Screenshot grounding data
□ □ □ □ □

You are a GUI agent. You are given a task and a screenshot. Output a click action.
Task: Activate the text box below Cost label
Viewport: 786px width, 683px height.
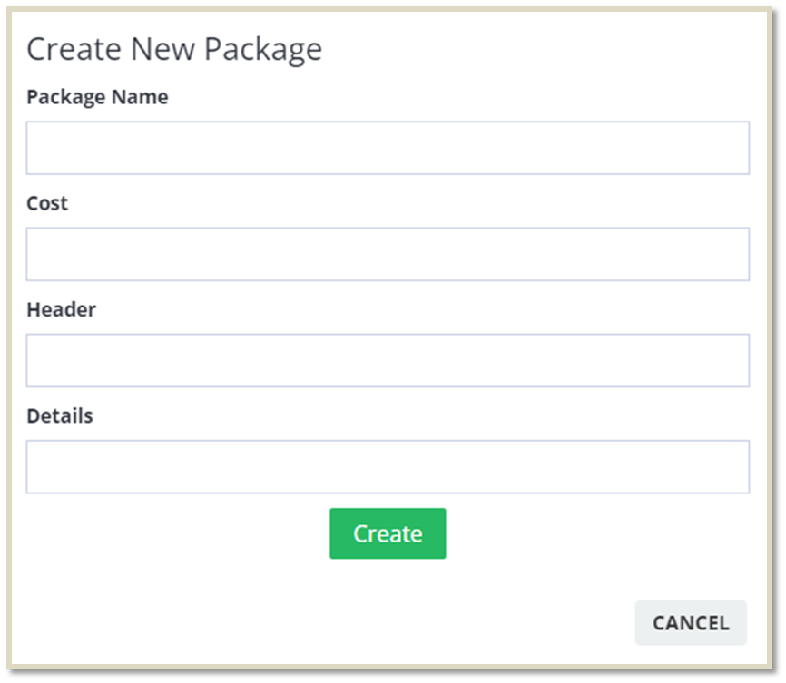[388, 254]
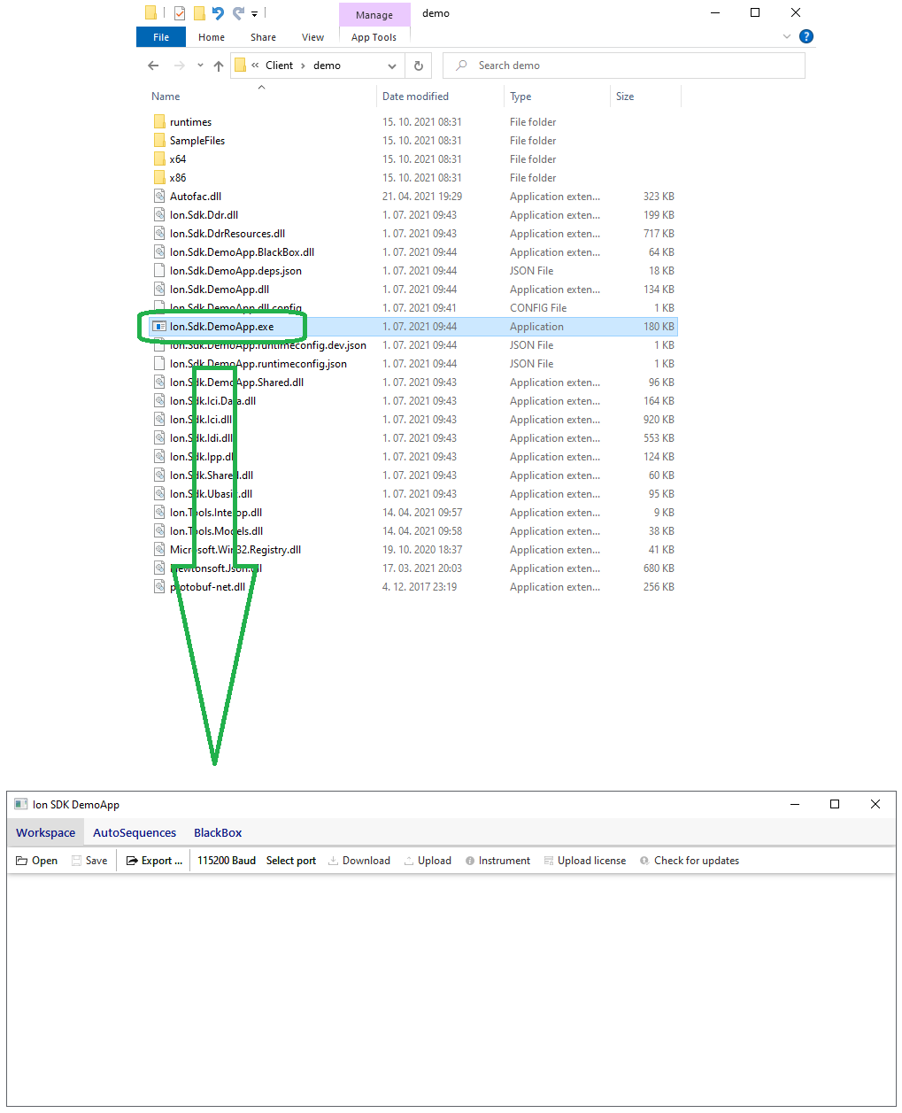
Task: Click the Check for updates icon
Action: coord(644,861)
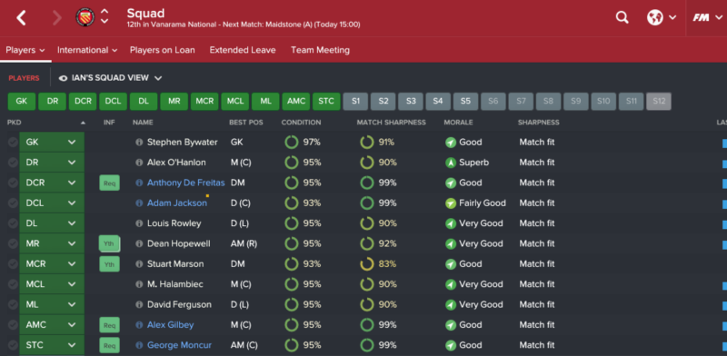Toggle the checkmark beside the MR row
This screenshot has height=356, width=727.
point(13,243)
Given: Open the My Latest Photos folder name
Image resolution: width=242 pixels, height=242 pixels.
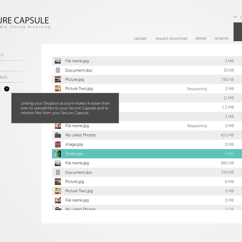Looking at the screenshot, I should click(x=80, y=135).
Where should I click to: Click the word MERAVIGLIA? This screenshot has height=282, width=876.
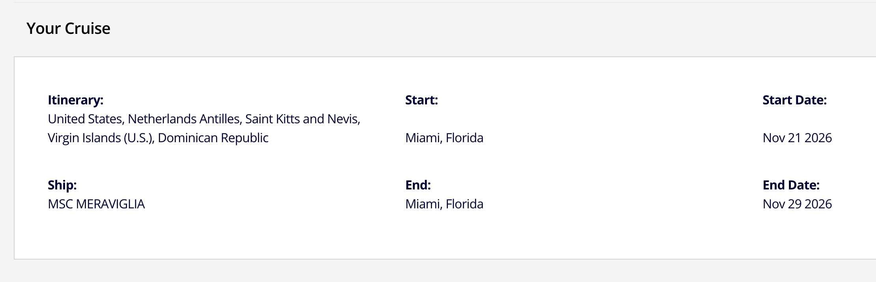(110, 204)
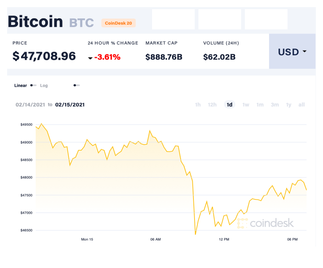
Task: Select the 12h time range
Action: coord(212,105)
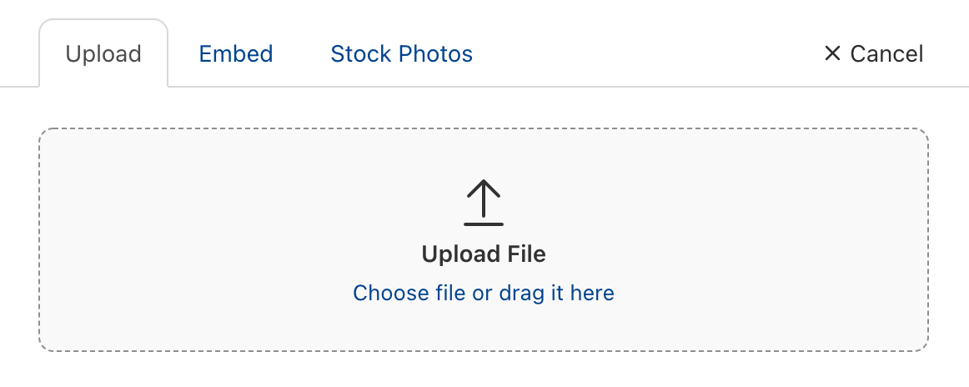Click the X icon beside Cancel
The height and width of the screenshot is (387, 969).
pyautogui.click(x=832, y=54)
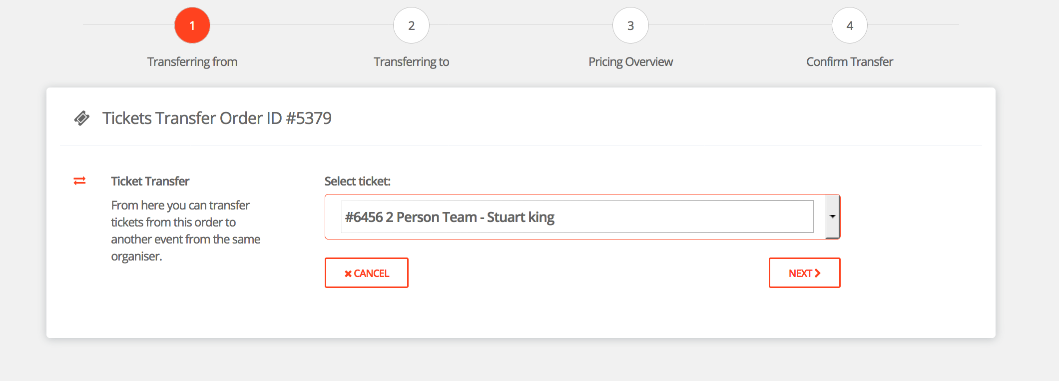Click the 'Transferring from' step label

coord(192,62)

□ □ □ □ □

YOUR ASSIGNMENT: For this exercise, write out exactly the lines from the one with "Where should I" through the last line of the records, inclusive, and leave each picture out.

ANSWER AREA:
Where should I click to: Click the word MERAVIGLIA? This screenshot has height=282, width=876.
(110, 204)
Task: Select the 12h time range
Action: coord(212,105)
Click the X icon beside Cancel
The height and width of the screenshot is (387, 969).
pyautogui.click(x=832, y=54)
Click the 'Transferring from' step label

coord(192,62)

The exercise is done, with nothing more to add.